• Exercise: Retype the rows running from the line containing "Determine the [X, Y]" through the line containing "since [1094, 192]", keeping every character as it appears and omitting the picture.

• Data lines:
------------------------------------
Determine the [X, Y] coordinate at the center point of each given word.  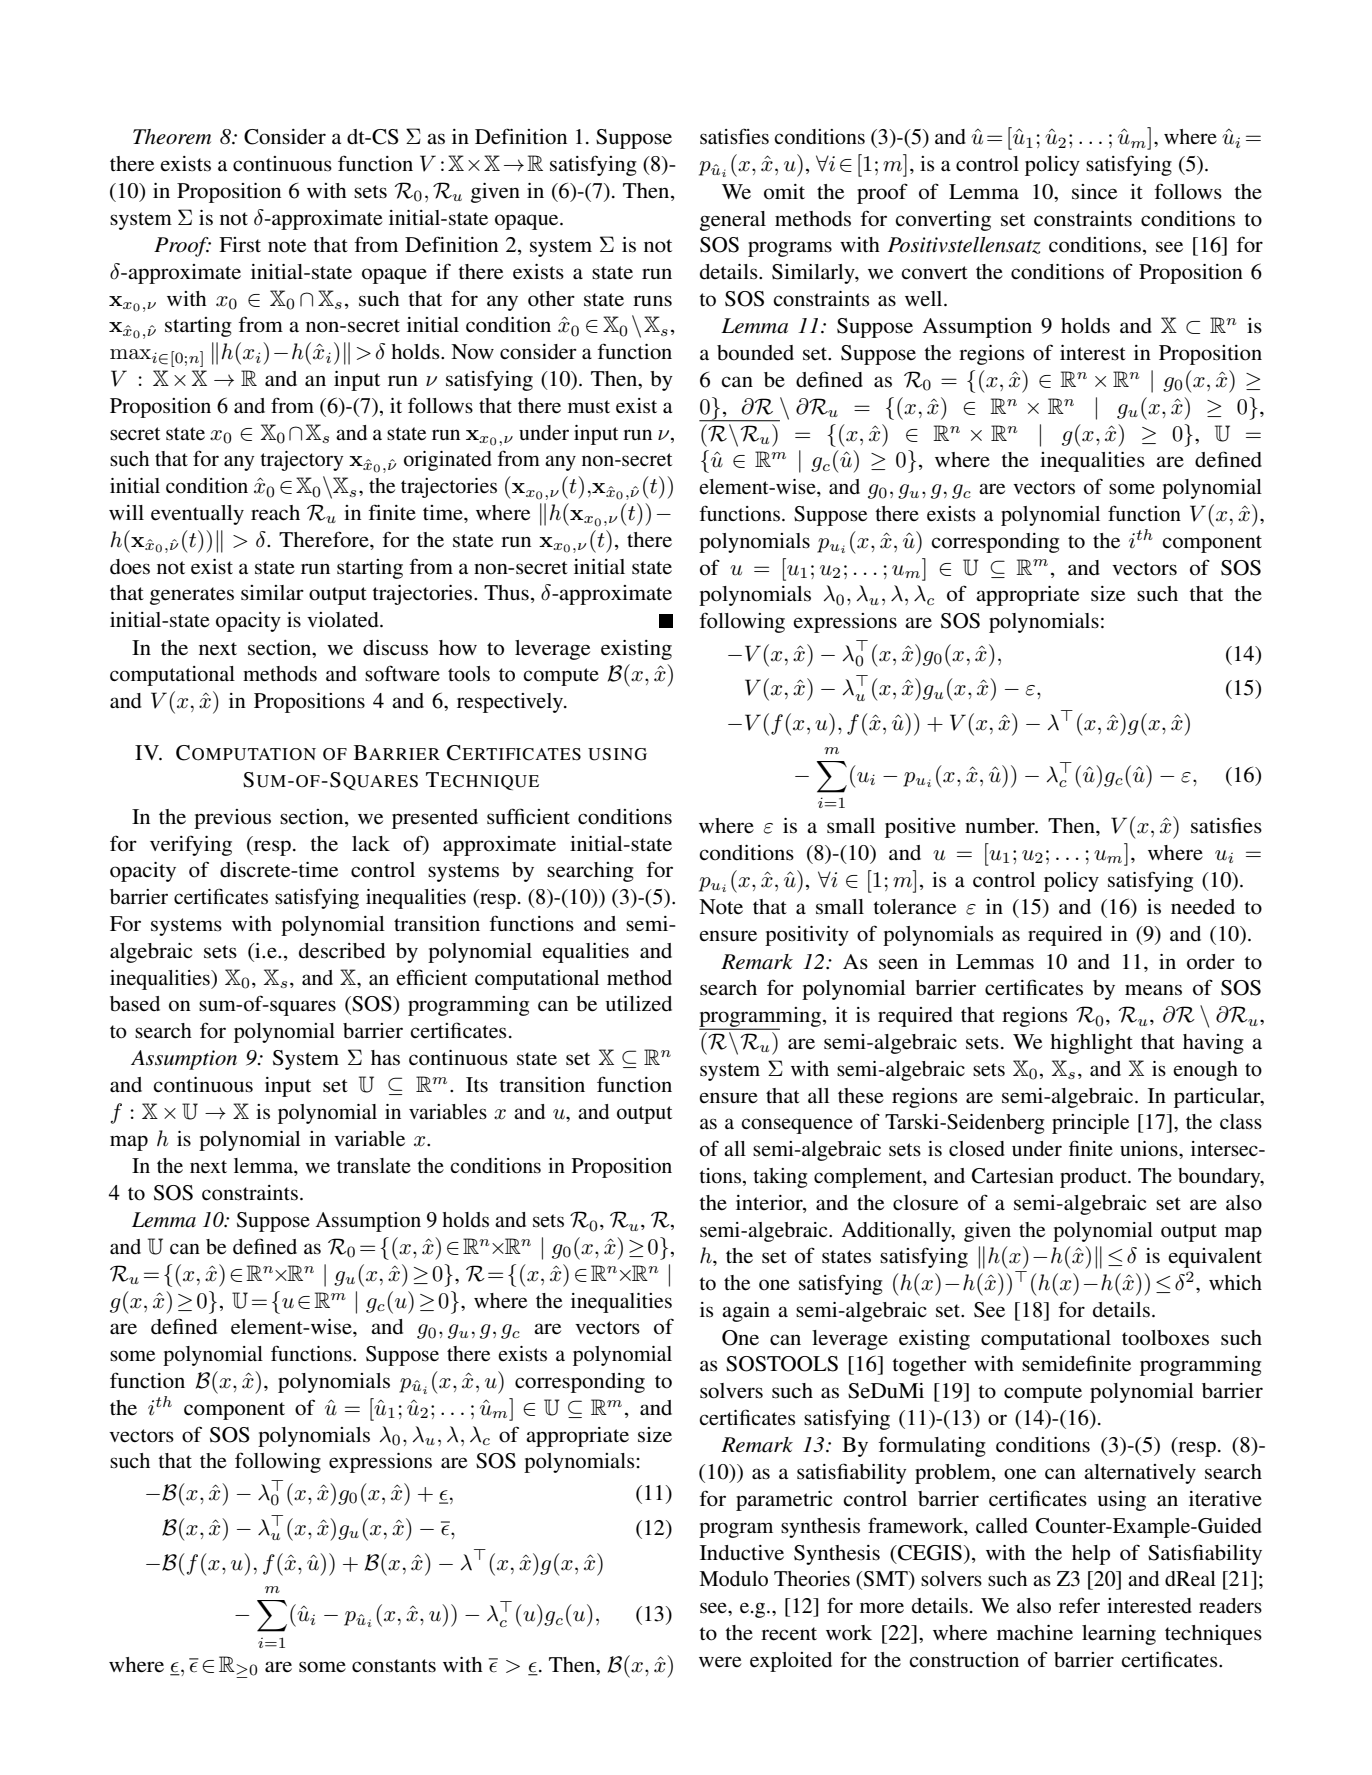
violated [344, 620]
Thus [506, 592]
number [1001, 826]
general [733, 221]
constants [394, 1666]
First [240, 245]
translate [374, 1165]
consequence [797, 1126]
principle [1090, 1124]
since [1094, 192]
------------------------------------
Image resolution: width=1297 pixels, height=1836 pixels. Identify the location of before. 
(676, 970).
------------------------------------
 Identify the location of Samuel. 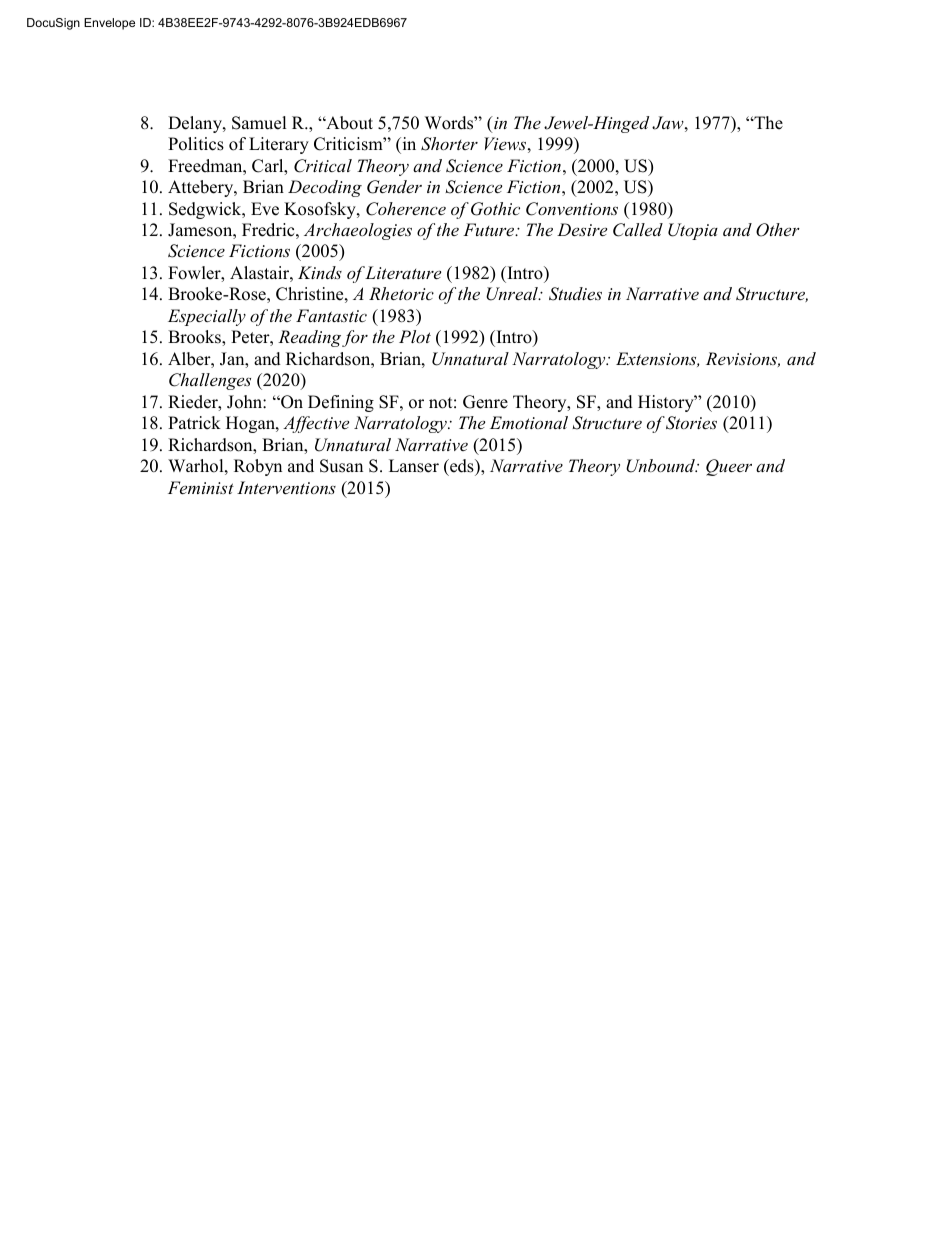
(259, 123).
------------------------------------
• Complete answer:
Determine the [X, Y] coordinate at the center point of each given word.  
violated [344, 620]
Thus [506, 592]
number [1001, 826]
general [733, 221]
constants [394, 1666]
First [240, 245]
translate [374, 1165]
consequence [797, 1126]
principle [1090, 1124]
since [1094, 192]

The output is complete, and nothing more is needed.